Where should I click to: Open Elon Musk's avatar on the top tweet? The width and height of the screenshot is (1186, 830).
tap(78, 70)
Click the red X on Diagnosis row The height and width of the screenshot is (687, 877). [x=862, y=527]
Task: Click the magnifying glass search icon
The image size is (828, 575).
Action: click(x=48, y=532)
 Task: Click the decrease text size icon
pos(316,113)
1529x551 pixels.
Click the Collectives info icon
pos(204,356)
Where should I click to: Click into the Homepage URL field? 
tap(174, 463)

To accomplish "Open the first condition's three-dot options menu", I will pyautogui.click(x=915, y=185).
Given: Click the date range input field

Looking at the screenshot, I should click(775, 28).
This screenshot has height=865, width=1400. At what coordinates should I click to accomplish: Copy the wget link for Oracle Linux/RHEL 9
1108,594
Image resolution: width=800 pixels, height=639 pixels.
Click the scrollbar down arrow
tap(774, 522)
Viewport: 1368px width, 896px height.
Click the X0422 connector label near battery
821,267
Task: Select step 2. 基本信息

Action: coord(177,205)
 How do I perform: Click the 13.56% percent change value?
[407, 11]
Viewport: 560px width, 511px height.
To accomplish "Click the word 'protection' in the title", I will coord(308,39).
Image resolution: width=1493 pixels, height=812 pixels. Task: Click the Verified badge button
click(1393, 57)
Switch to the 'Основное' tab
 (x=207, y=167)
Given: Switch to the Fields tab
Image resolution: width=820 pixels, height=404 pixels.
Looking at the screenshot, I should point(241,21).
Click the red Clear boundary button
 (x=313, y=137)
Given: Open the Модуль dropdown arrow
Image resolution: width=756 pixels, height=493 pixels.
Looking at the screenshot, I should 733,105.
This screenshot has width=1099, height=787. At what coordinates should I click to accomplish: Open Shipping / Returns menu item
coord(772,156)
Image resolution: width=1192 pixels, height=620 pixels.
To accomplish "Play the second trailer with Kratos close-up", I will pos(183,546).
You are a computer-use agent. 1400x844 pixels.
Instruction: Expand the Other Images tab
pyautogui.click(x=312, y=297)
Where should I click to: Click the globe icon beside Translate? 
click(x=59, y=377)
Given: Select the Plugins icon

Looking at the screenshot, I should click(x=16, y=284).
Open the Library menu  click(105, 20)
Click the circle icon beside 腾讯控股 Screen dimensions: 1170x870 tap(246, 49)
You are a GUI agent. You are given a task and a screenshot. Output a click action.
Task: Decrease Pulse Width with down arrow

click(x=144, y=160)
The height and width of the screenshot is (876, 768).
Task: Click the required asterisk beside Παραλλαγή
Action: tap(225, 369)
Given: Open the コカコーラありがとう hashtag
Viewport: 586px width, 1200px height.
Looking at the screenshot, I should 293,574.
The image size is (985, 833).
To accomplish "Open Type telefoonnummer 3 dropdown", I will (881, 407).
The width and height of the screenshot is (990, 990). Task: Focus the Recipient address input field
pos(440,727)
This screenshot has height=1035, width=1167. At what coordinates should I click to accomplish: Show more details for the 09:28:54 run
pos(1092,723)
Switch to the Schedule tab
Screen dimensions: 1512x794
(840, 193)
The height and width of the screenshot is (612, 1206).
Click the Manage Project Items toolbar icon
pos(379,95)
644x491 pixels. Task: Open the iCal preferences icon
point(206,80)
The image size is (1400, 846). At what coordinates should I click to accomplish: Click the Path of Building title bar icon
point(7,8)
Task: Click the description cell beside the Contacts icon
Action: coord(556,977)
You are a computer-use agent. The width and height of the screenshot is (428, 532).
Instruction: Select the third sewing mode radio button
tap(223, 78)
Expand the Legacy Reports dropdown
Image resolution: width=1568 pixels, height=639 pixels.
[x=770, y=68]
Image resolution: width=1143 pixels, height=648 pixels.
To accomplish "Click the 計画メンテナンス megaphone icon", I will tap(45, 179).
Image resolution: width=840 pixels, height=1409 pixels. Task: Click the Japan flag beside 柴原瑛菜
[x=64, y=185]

Directions: Return these lines exactly, covering every record from first to last.

Answer to this problem:
Where should I click to: Open Elon Musk's avatar on the top tweet? The width and height of the screenshot is (1186, 830).
tap(78, 70)
Click the red X on Diagnosis row The height and width of the screenshot is (687, 877). [x=862, y=527]
Task: Click the magnifying glass search icon
The image size is (828, 575).
Action: click(x=48, y=532)
 Task: Click the decrease text size icon
pos(316,113)
1529x551 pixels.
Click the Collectives info icon
pos(204,356)
Where should I click to: Click into the Homepage URL field? 
tap(174, 463)

To accomplish "Open the first condition's three-dot options menu", I will pyautogui.click(x=915, y=185).
Given: Click the date range input field

Looking at the screenshot, I should click(775, 28).
This screenshot has height=865, width=1400. At what coordinates should I click to accomplish: Copy the wget link for Oracle Linux/RHEL 9
1108,594
Image resolution: width=800 pixels, height=639 pixels.
Click the scrollbar down arrow
tap(774, 522)
Viewport: 1368px width, 896px height.
Click the X0422 connector label near battery
821,267
Task: Select step 2. 基本信息

Action: coord(177,205)
 How do I perform: Click the 13.56% percent change value?
[407, 11]
Viewport: 560px width, 511px height.
To accomplish "Click the word 'protection' in the title", I will coord(308,39).
Image resolution: width=1493 pixels, height=812 pixels. Task: Click the Verified badge button
click(1393, 57)
Switch to the 'Основное' tab
 (x=207, y=167)
Given: Switch to the Fields tab
Image resolution: width=820 pixels, height=404 pixels.
Looking at the screenshot, I should point(241,21).
Click the red Clear boundary button
 (x=313, y=137)
Given: Open the Модуль dropdown arrow
Image resolution: width=756 pixels, height=493 pixels.
Looking at the screenshot, I should 733,105.
This screenshot has width=1099, height=787. At what coordinates should I click to accomplish: Open Shipping / Returns menu item
coord(772,156)
Image resolution: width=1192 pixels, height=620 pixels.
To accomplish "Play the second trailer with Kratos close-up", I will pos(183,546).
You are a computer-use agent. 1400x844 pixels.
Instruction: Expand the Other Images tab
pyautogui.click(x=312, y=297)
Where should I click to: Click the globe icon beside Translate? 
click(x=59, y=377)
Given: Select the Plugins icon

Looking at the screenshot, I should click(x=16, y=284).
Open the Library menu  click(105, 20)
Click the circle icon beside 腾讯控股 Screen dimensions: 1170x870 tap(246, 49)
You are a GUI agent. You are given a task and a screenshot. Output a click action.
Task: Decrease Pulse Width with down arrow

click(x=144, y=160)
The height and width of the screenshot is (876, 768).
Task: Click the required asterisk beside Παραλλαγή
Action: tap(225, 369)
Given: Open the コカコーラありがとう hashtag
Viewport: 586px width, 1200px height.
Looking at the screenshot, I should 293,574.
The image size is (985, 833).
To accomplish "Open Type telefoonnummer 3 dropdown", I will (881, 407).
The width and height of the screenshot is (990, 990). Task: Focus the Recipient address input field
pos(440,727)
This screenshot has height=1035, width=1167. At what coordinates should I click to accomplish: Show more details for the 09:28:54 run
pos(1092,723)
Switch to the Schedule tab
Screen dimensions: 1512x794
(840, 193)
The height and width of the screenshot is (612, 1206).
Click the Manage Project Items toolbar icon
pos(379,95)
644x491 pixels. Task: Open the iCal preferences icon
point(206,80)
The image size is (1400, 846). At what coordinates should I click to accomplish: Click the Path of Building title bar icon
point(7,8)
Task: Click the description cell beside the Contacts icon
Action: coord(556,977)
You are a computer-use agent. The width and height of the screenshot is (428, 532).
Instruction: Select the third sewing mode radio button
tap(223, 78)
Expand the Legacy Reports dropdown
Image resolution: width=1568 pixels, height=639 pixels.
[x=770, y=68]
Image resolution: width=1143 pixels, height=648 pixels.
To accomplish "Click the 計画メンテナンス megaphone icon", I will tap(45, 179).
Image resolution: width=840 pixels, height=1409 pixels. Task: Click the Japan flag beside 柴原瑛菜
[x=64, y=185]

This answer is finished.